Request A >>
Answer these from the passage on wireless base stations:
(i) What is the service coverage area of an MBS called?
(ii) What term does the passage use for a shadow region formed within a structure?
(iii) Which base station concept does the passage say it will explain further?

1. Field of the Invention
The present invention relates to techniques for use in communication a system. More particularly, the present invention relates to techniques for identifying base stations in a communication system.
2. Description of the Related Art
In a typical wireless communication system, a service, such as a voice and/or data service, is provided to Mobile Stations (MSs) through a plurality of Macrocell Base Stations (MBSs). An MS may also be referred to as an Advanced Mobile Station (AMS) and an MBS may also be referred to as a Macrocell Advanced Base Station (MABS). Each of the MBSs is responsible for providing a service to MSs located within their respective service coverage area. The service coverage area of an MBS is hereafter referred to as a Macrocell. To facilitate mobility of the MSs, handoff between MBSs is performed when the MS leaves one Macrocell for another.
In the wireless communication system, a channel may deteriorate due to a number of factors, including a geographical factor inside a Macrocell, a distance between an MS and an MBS, movement of the MS, etc. The channel deterioration is problematic since it may result in a disruption of communication between the MS and the MBS. For example, when the MS is located inside a structure, such as an office building or a house, a channel between the MBS and the MS may deteriorate due a shadow region that is formed by the structure. A shadow region formed within the structure is hereafter referred to as an indoor shadow region. The MS located in the indoor shadow region may not be able to adequately perform communication with the MBS. Further, an MBS may have inadequate capacity to service all users in its Macrocell. To address the shortcomings of the MBS, a variety of other Base Stations (BSs) have been proposed, including a Relay, Picocell, Microcell, Femtocell, Ubicell etc. The Femtocell concept, as an example of a BS other than an MBS, will be explained further below.

Request B >> Pull out every line in the records below that contains the string "Screenshot". Matching is case-sensitive.

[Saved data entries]
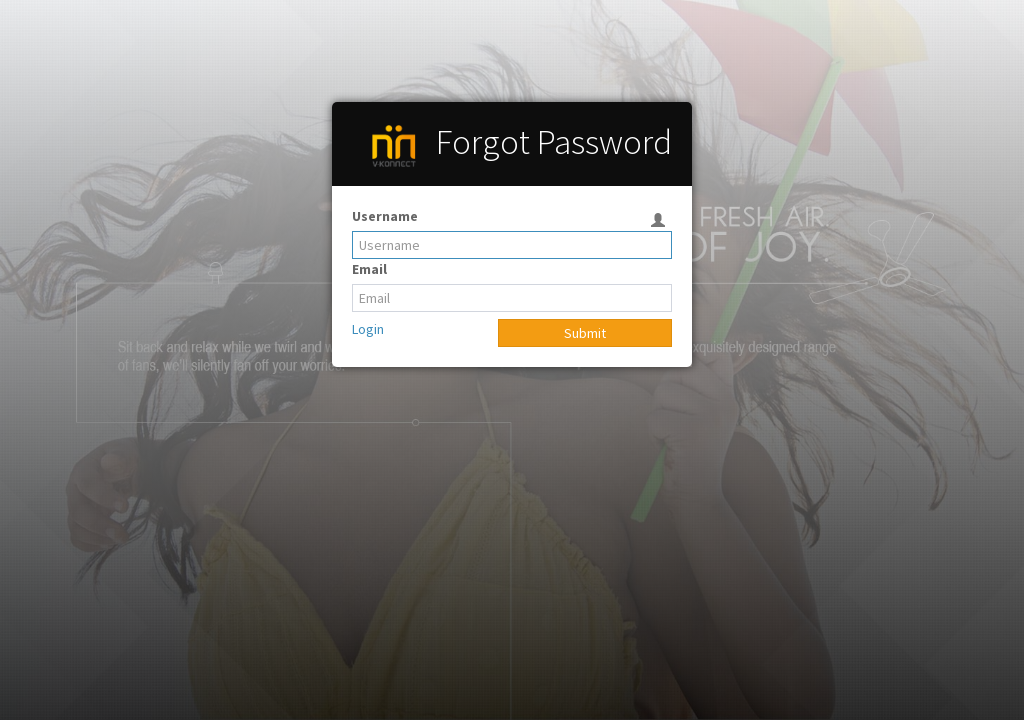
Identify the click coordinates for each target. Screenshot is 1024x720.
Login (368, 329)
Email (369, 269)
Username (385, 216)
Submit (585, 333)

Task output A >>
(i) A Macrocell
(ii) An indoor shadow region
(iii) The Femtocell concept

Task output B >>
Identify the click coordinates for each target. Screenshot is 1024x720.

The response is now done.